Doğru bildiğinden taviz vermeyen örnek bir alim: Molla Gürani kimdir?
İstanbul’u feth eden ve bir çağ değiştiren, çok iyi bir strateji uzmanı olan Fatih Sultan Mehmet bu özelliğini doğuştan mı almıştır? Yoksa küçük yaşlardan beri aldığı kaliteli eğitim ve onu doğru yönlendiren etrafında danışabileceği bilge insanlarla birlikte oluşu mudur? Bu sorunun cevabını öğrenmek için bu yazımızı okumanızı tavsiye ediyoruz. Fatih’i Fatih yapan, onun akıl hocası olan ve doğru bildiğinden taviz vermeyen örnek bir alim olan Molla Gürani’nin hayatını anlatacağız. Bu yazımızda Molla Gürani kimdir? Molla Gürani nasıl eğitim aldı? Molla Gürani Fatih’i küçük yaşlarda nasıl eğitti? Molla Gürani neden Memlük devletine gitti? Molla Gürani ölmeden önce ne vasiyet etti? sorularının cevabını vermeye çalışacağız.
Doğru bildiğinden taviz vermeyen örnek bir alim: Molla Gürani kimdir?
İstanbul’un kuşatılması sırasında Sultan Mehmed’in danışma meclisinde bulunmuş, padişahı teşvik ederek kuşatmanın devamı yönünde görüş bildirmiş olan hocası Molla Gürani asıl adı Şemseddin Ahmed bin İsmail el-Gürânî’dir.
1410 yılında bugünkü Diyarbakır ili sınırları içinde yer aldığı belirtilen fakat günümüze kadar ulaşamamış olan Gürân kasabasında (veya Ergani’nin Hiler köyünde) doğduğu çoğunlukla kabul görmektedir.
Bilgisini artırmak için Bağdat, Hısn-ı Keyfâ (Hasankeyf), Hayfa ve Şam’a giderek oradaki bilginlerden dersler alır. Kahire’de olgunlaşır, dönemin ünlü bilgini İbn Hacer Askalani’den hadis ve fıkıh derslerini tamamlayıp ondan icazet alarak Memlük Sultanlığının egemenliği altındaki Kahire’de ders vermeye başlar. Memlük Devletinin ileri gelenlerinin de hazır bulunduğu sohbet ve münazaralarda, bilgisi ve konulara hakimiyetiyle zamanla tanınan ve sayılan bir bilgin olur. Müderrislik yaparken Mısır’a gelen Osmanlı ulemasından Molla Yegan ile tanışırlar.

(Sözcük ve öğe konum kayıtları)

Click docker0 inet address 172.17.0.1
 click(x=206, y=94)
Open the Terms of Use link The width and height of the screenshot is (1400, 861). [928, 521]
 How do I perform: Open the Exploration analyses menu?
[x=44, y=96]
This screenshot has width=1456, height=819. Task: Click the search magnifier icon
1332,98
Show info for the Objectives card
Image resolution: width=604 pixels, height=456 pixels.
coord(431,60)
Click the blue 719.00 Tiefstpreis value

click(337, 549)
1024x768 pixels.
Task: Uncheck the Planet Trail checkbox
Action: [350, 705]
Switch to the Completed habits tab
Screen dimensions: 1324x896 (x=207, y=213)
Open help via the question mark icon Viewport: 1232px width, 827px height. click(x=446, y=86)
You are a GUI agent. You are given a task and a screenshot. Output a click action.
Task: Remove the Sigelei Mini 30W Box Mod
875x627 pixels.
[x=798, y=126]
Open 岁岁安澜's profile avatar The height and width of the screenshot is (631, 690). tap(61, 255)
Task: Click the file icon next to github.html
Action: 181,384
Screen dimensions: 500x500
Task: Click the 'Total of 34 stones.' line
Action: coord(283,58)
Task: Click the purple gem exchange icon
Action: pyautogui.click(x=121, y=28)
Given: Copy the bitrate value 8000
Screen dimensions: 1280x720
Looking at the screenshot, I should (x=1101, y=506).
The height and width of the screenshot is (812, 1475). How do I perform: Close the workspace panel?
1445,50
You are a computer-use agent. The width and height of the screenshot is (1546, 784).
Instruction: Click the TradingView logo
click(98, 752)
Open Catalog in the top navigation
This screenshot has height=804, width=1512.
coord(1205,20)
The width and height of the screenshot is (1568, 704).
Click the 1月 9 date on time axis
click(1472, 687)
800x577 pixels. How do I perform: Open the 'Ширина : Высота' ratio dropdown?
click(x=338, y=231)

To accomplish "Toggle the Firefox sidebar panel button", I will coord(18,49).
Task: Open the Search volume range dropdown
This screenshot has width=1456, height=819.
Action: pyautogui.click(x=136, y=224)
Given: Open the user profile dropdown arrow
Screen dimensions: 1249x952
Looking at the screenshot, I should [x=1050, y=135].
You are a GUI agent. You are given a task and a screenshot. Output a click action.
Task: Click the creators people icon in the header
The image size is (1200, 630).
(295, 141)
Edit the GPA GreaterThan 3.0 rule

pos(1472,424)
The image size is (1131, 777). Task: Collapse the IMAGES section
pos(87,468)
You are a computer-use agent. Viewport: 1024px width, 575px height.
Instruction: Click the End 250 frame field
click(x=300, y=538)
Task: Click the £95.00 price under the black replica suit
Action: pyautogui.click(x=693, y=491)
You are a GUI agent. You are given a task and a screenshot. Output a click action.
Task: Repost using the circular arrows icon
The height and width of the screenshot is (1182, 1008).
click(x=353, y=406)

Yapılması Gerekenler:
1. Molla Gürani hakkındaki metinde, bilgisini artırmak için gittiği belirtilen yerleri sıralayınız.
2. Molla Gürani hakkındaki metinde "İstanbul’un kuşatılması sırasında" ifadesinden "bin İsmail el-Gürânî’dir." ifadesine kadar uzanan bölümü yeniden yazınız. Bu bölümde "padişahı" ifadesinin yerine "hükümdarı" ifadesini kullanınız.
3. Molla Gürani hakkındaki metni kaldığı yerden sürdürünüz.

Sıralı Çıktılar:
1. Bağdat, Hısn-ı Keyfâ (Hasankeyf), Hayfa, Şam

2.
İstanbul’un kuşatılması sırasında Sultan Mehmed’in danışma meclisinde bulunmuş, hükümdarı teşvik ederek kuşatmanın devamı yönünde görüş bildirmiş olan hocası Molla Gürani asıl adı Şemseddin Ahmed bin İsmail el-Gürânî’dir.

3.
Molla Gürani uzun boylu, gür sakallı, vakur ve heybetlidir. İyi yetişmiş ve çok bilgilidir. Molla Yegan, Molla Gürani’yi çok beğendiğinden beraberinde Osmanlı ülkesine getirir. Birlikte Edirne’ye giderler. Sultan II. Murat’a takdim eder. Molla, Sultanın iltifatına mazhar olur. Sultan tarafından önce Bursa’daki Kaplıca, ardından Yıldırım Bayezid medreselerinde müderris olarak görevlendirilir.
Taviz vermez tavrı padişahın hoşuna gider
Henüz çocuk yaşta Manisa’da bulunan Şehzade Mehmet’in hocası olarak görevlendirilir. Molla Gürani’ye gerekirse şehzadeyi dövebileceğini bile ima eder, ancak Gürani buna gerek kalmadan kısa zamanda Şehzade Mehmet’i dizginlemeyi başarır. O döneme kadar, hocalarına karşı gelip Kur’an-ı Kerim’i bile henüz hatm etmediği söylenen şehzadeyi sertliği ve karizmasıyla sıkı bir disiplin altına alır.
Manisa’ya vardığı saatte şehzadeyi derse çağırır. Uşaklara bile itibar eder, ama geleceğin sultanını görmezden gelir! Talebesine sıradan biri gibi davranır ve “Otur!” der, “Hayır oraya değil, şuraya!”.
O güne kadar emretmeye alışan şehzade şaşakalır. Belki de hayatında ilk kez diz çöker. Molla Gürani, emsileyi (Arapçada fiil çekimini gösteren kitap) açar ve emreder: “Darabe (dövmek) fiilini çek bakayım!” Fatih fiili kafasına göre çeker. Molla Gürani’nin kaşları çatılır, kafasını “olmadı” gibilerden sallar, bakışlarıyla azarlar. Sesini yükseltir ve “Döverim, seni döverim, seni öyle bir döverim ki!…” diyerek üzerindeki egemenliği pekiştirir. Şehzade disiplinli olarak eğitilir ve eski şımarıklığından eser kalmamıştır.
Sonuçta, şehzadeye eğitim aşamalarını tamamlatır.
Bundan dolayı Sultan II. Murat tarafından taltif edildiği kaynaklarda yer almaktadır.
Şehzade Mehmet, artık geceleri ödev yapmaya başlar ve ezberlerini aksatmaz. Gün gelir ilmin tadını alır. Eski haşarılıklarından uzaklaşır. 3-5 ay sonra bambaşka biridir o. Molla Gürani, Arapça ve Farsça dillerinin yetersiz olduğunu, düşmanlarının dillerini de öğrenmesi gerektiğini söyler. Latince, Sırpça ve Rumca öğretilir. Hem konuşup hem de yazmaktadır.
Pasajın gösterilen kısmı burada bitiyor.